Source passage >>
┌──
POM
Wonderful, LLC v. Federal Trade Comm’n, No. 13-1060 (D.C. Cir. Jan. 30, 2015)
POM ran
ads from 2003 to 2010 touting medical studies that supposedly showed that daily
consumption of POM products could “treat, prevent, or reduce the risk of
various ailments, including heart disease, prostate cancer, and erectile
dysfunction.” Unfortunately, “[m]any of
those ads mischaracterized the scientific evidence concerning the health
benefits of POM’s products with regard to those diseases.” The FTC ordered POM to stop; the D.C. Circuit
rejected most of POM’s challenges, except to the portion of the remedial order
requiring two randomized clinical trials before making similar health claims.
NB: With
Tom Goldstein on the brief, the court of appeals may not be the last stop for
this case. I don’t think there’s a
split, but a Court eager to expand protection for commercial speech might
nonetheless be interested. I suspect that
if cert were granted, though, the Court would find—as it did in Nike v. Kasky—that the prospect of
destroying a huge part of the regulatory state by making it much easier to
engage in false or misleading advertising was too unappetizing for a majority.
The court
here concluded that there was no basis to set aside the FTC’s finding of false
and misleading statements. However, it
did reverse the FTC’s blanket requirement of at least two randomized controlled
studies as a precondition to any disease-related claim—which is either a very
interesting constitutionalization of a remedial standard, or maybe not that
important; only time will tell.
The
products at issue include both pomegranate juice and dietary supplements, POMx
Pills and POMx Liquid, which contain pomegranate extract in concentrated form.
By 2010, POM’s owners (the Resnicks), POM, and POM’s integrated marketing
agency Roll had spent more than $35 million on pomegranate-related medical
research, sponsoring more than one hundred studies at forty-four different
institutions. The claims at issue here dealt with heart disease, prostate
cancer, and erectile dysfunction.
Take heart
disease: One POM-sponsored study involved ten patients in the treatment group
and nine in the control, and thus couldn’t be “at all conclusive” in the words
of one of POM’s own experts. A larger study followed 73 patients and found no
statistically significant difference in the tested measure or any other
heart-related measure. A still larger
study followed 289 patients and again found no statistically significant
difference; POM initially delayed publication but eventually allowed it. The
final report identified some subgroups that appeared to benefit, but this was
post hoc massaging of the data (a classic way to claim otherwise absent
significance) and posed an increased risk of false positives. Plus, even for the subgroups, the change was
4-9% decrease in arterial thickness, substantially below the 30% reported by
the tiny study.
Even
though the bigger studies were done by 2006, “a consumer reading POM’s
promotional materials after 2006 would not have known of those studies or that
they cast doubt on [the] prior findings.” For example, in 2007, POM published a
newsletter claiming that “NEW RESEARCH OFFERS FURTHER PROOF OF THE
HEART-HEALTHY BENEFITS OF POM WONDERFUL JUICE.” The newsletter claimed a “30%
DECREASE IN ARTERIAL PLAQUE.” Always, POM was silent about the contrary
studies. The evidence went on like this,
but I won’t. POM’s studies had grave
limitations and/or found no statistically significant benefits.
└──
Records shown >>
┌──
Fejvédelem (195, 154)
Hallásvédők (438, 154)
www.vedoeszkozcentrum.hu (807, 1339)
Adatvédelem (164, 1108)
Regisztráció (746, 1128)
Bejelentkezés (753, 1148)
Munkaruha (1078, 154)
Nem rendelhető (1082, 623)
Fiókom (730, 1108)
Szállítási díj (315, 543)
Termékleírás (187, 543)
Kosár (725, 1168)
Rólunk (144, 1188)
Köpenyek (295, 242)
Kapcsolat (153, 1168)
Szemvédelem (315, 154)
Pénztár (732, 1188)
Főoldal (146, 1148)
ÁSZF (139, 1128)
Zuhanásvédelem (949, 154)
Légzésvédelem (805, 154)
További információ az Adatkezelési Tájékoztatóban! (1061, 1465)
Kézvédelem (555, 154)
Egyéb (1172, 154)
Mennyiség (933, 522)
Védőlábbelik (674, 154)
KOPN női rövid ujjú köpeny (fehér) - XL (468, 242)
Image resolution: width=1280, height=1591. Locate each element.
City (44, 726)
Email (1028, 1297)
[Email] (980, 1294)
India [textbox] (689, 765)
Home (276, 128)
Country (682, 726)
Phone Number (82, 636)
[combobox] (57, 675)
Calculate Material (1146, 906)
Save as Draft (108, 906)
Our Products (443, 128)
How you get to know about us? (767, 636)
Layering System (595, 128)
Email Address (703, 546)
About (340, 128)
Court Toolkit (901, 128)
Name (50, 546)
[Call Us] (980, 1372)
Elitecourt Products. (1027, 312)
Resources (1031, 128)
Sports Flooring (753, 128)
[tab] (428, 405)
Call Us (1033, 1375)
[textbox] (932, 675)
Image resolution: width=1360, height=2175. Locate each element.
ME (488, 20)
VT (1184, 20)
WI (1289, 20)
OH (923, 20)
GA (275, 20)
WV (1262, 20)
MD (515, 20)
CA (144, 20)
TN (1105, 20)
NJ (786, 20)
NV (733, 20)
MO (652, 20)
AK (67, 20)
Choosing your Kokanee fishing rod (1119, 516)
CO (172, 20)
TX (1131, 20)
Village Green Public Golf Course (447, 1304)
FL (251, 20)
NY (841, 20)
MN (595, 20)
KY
└──
Required action >>
Reproduce the POM Wonderful case summary word for word from "By 2010, POM’s" up to and including "and erectile dysfunction.". The data that comes after the case summary is separate material.

Written response >>
By 2010, POM’s owners (the Resnicks), POM, and POM’s integrated marketing
agency Roll had spent more than $35 million on pomegranate-related medical
research, sponsoring more than one hundred studies at forty-four different
institutions. The claims at issue here dealt with heart disease, prostate
cancer, and erectile dysfunction.